A new study has linked midlife obesity to quicker onset of Alzheimer’s disease. It turns out that the weight you have when you are 50 will help determine how quickly you turn into an Alzheimer’s patient.
Health researchers say that the pounds you weigh during your midlife years will have something to say in how quickly you’ll develop the neurodegenerative disease. They noticed that test subjects who were overweight but had normal cognitive abilities at age 50, and later developed the disease, had an accelerated onset of Alzheimer’s.
In fact, the researchers revealed that every extra unit of body mass index that a person has when they’re 50, will speed up the onset of the neurodegenerative disease by no less than six and a half months. That’s more than half a year.
The National Institute on Aging has shared that the current number of Americans with this disease has passed 5 million. But even though this is not a comforting number, health researchers are still searching for the elements that lead to Alzheimer’s disease.
Some field experts believe that it may be caused by a combination of age, family genetics and family history, while others have already embraced a recent study which pointed at eight (8) modifiable risk factors that may influence whether or not an individual ends up having the neurodegenerative disease. The main ones were high blood pressure, heart disease, obesity and smoking status.
Dr. Madhav Thambisetty, Chief and Clinical Investigator from the National Institutes of Health’s National Institute on Aging and the study’s lead author, offered a statement saying that “Understanding how risk factors in midlife may accelerate the onset of Alzheimer’s disease in later life is important in our efforts to develop interventions and treatments that may delay the onset of Alzheimer’s”.

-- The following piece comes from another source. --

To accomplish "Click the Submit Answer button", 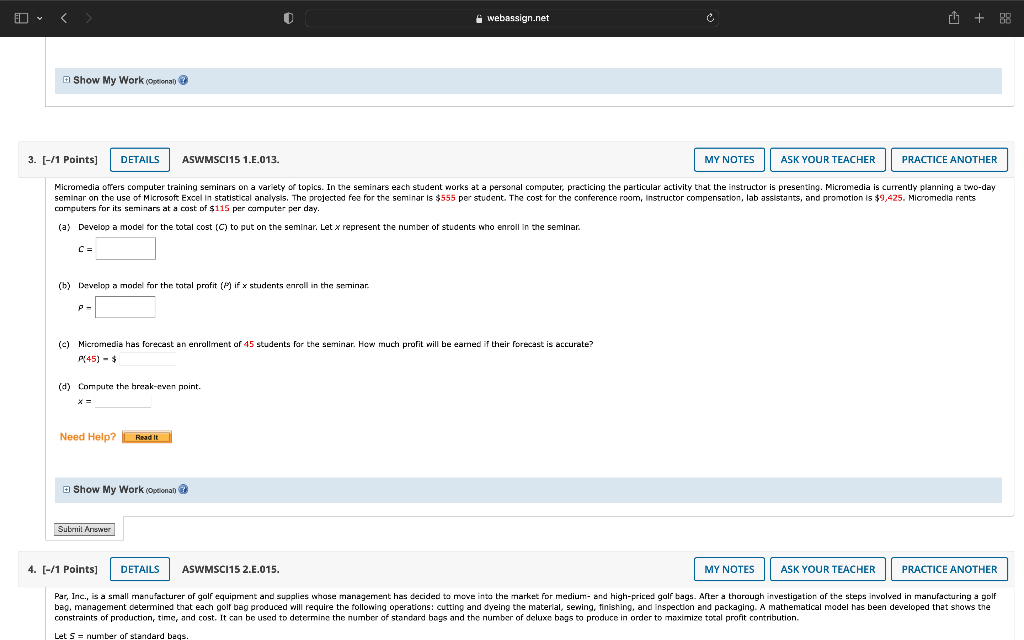I will (84, 529).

He added that experts on the neurodegenerative disease have known for a while that people who are obese or overweigh at age 50 are at a higher risk of developing Alzheimer’s, but none of them have managed to learn how this “may affect the age when the disease first begins”.
To reach these conclusions, the research team looked at information collected from 1.394 adults who had normal cognitive abilities. Each of the subjects had to undergo neuropsychological assessments roughly once in every two (2) years, for about 14 years straight, and 142 of them ended up developing Alzheimer’s disease by the time the study ended.
They compared these results and noticed that the subjects with a higher body mass index at the age of 50, experienced a faster onset of Alzheimer’s disease.